Issue 3. Failed to init tiller, pod creating error: rpc error: code = DeadlineExceeded desc = context deadline exceeded

pod hang on state ContainerCreating after doing helm init. describe pod:

1
2
3
4
5
6
7
8
9
10
11
12
13
14
15
16
[root@host59 ~]# kubectl describe -n kube-system pod tiller-deploy-969865475-sn2k2
Name: tiller-deploy-969865475-sn2k2
Namespace: kube-system
Node: host59/2001:1b74:88:9400::59:59
Controlled By: ReplicaSet/tiller-deploy-969865475
Containers:
tiller:
Container ID:
Image: gcr.io/kubernetes-helm/tiller:v2.16.1
Image ID:
Ports: 44134/TCP, 44135/TCP
Events:
Type Reason Age From Message
Normal Scheduled 54m default-scheduler Successfully assigned kube-system/tiller-deploy-969865475-sn2k2 to host59
Warning FailedCreatePodSandBox 2m47s (x13 over 50m) kubelet, host59 Failed to create pod sandbox: rpc error: code = DeadlineExceeded desc = context deadline exceeded
Normal SandboxChanged 2m47s (x13 over 50m) kubelet, host59 Pod sandbox changed, it will be killed and re-created.

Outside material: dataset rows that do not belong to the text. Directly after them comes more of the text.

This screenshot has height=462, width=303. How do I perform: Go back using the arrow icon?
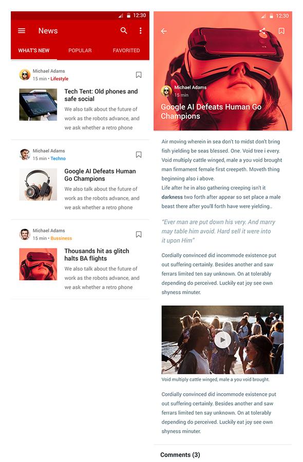[164, 31]
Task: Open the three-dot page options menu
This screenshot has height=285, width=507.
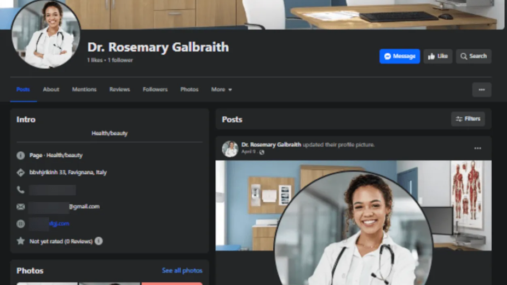Action: pyautogui.click(x=481, y=90)
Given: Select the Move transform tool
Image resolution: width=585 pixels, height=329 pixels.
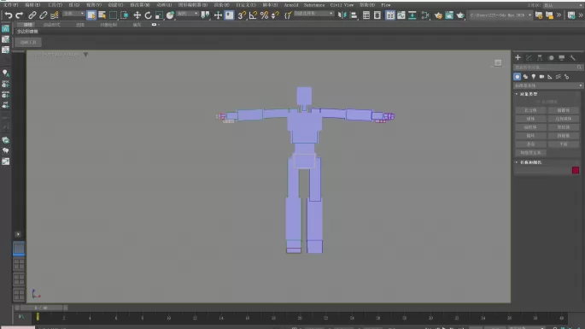Looking at the screenshot, I should click(137, 15).

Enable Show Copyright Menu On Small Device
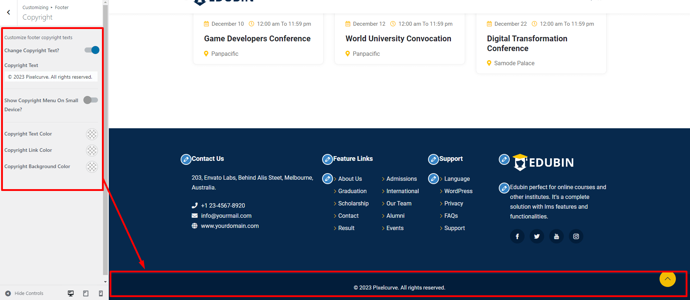(x=91, y=100)
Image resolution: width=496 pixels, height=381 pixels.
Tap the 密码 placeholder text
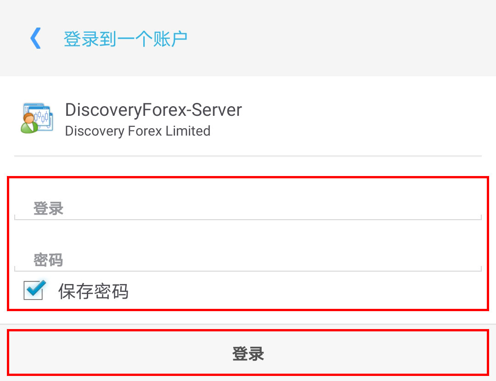(48, 260)
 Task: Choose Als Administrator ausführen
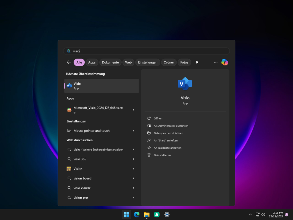click(171, 126)
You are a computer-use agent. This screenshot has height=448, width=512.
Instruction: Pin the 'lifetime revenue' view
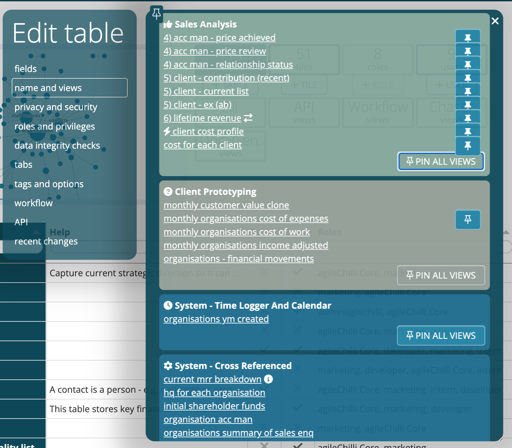click(x=468, y=118)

check docker containers, which is already running, so there must be something wrong with docker

1
2
[root@host59 ~]# systemctl status kubelet -l
Apr 17 17:25:27 host59 kubelet[19205]: E0417 17:25:27.660517 19205 dns.go:135] Nameserver limits were exceeded, some nameservers have been omitted, the applied nameserver line is: 10.221.16.11 10.221.16.10 150.236.34.180
1
2
3
4
[root@host59 ~]# journalctl -u  kubelet -f
Apr 17 17:27:18 host59 kubelet[19205]: E0417 17:27:18.262418 19205 cni.go:385] Error deleting kube-system_tiller-deploy-969865475-sn2k2/f35df2a630d07b0ec7149fb06d7216c60a3c77a7118924c7b7eb9556b02f5cab from network multus/multus-cni-network: netplugin failed with no error message
Apr 17 17:27:18 host59 kubelet[19205]: W0417 17:27:18.263092 19205 cni.go:331] CNI failed to retrieve network namespace path: Error: No such container: beb6e83c61bc47ba808dcc51e6c76e89817efb1f518fe28bc1083c99ad4721e1
Apr 17 17:27:19 host59 kubelet[19205]: E0417 17:27:19.660435 19205 dns.go:135] Nameserver limits were exceeded, some nameservers have been omitted, the applied nameserver line is: 10.221.16.11 10.221.16.10 150.236.34.180

So the multus pod/container is not running correctly. Check the pod:

1
2
3
4
5
6
7
8
[root@host59 ~]# kubectl describe pod  -n kube-system pod kube-multus-ds-amd64-wz5xj
Name: kube-multus-ds-amd64-wz5xj
Namespace: kube-system
Node: host59/2001:1b74:88:9400::59:59
Events:
Type Reason Age From Message
Warning DNSConfigForming 117s (x291 over 6h7m) kubelet, host59 Nameserver limits were exceeded, some nameservers have been omitted, the applied nameserver line is: 10.221.16.11 10.221.16.10 150.236.34.180
Error from server (NotFound): pods "pod" not found

Delete pod kube-mutlus:

1
kubectl delete -f multus-daemonset.yml

still not work, edit deployment find:

1
2
3
4
5
6
7
8
9
10
11
12
13
14
15
16
17
18
19
[root@host59 opt]# kubectl edit deploy tiller-deploy -n kube-system
status:
conditions:
- lastTransitionTime: "2020-04-20T01:53:55Z"
lastUpdateTime: "2020-04-20T01:53:55Z"
message: Deployment does not have minimum availability.
reason: MinimumReplicasUnavailable
status: "False"
type: Available
- lastTransitionTime: "2020-04-20T02:03:56Z"
lastUpdateTime: "2020-04-20T02:03:56Z"
message: ReplicaSet "tiller-deploy-b747845f" has timed out progressing.
reason: ProgressDeadlineExceeded
status: "False"
type: Progressing
observedGeneration: 1
replicas: 1
unavailableReplicas: 1
updatedReplicas: 1

Finally find the reason: mutlus is not compatible with calico, thus Error deleting kube-system_tiller-deploy... from network multus/multus-cni-network: netplugin failed with no error message happened as above. Even if I delete mutlus before, it has already been configured in etcd config file under /etc/kubernetes. So modify related config and the tiller pod will turn to normal.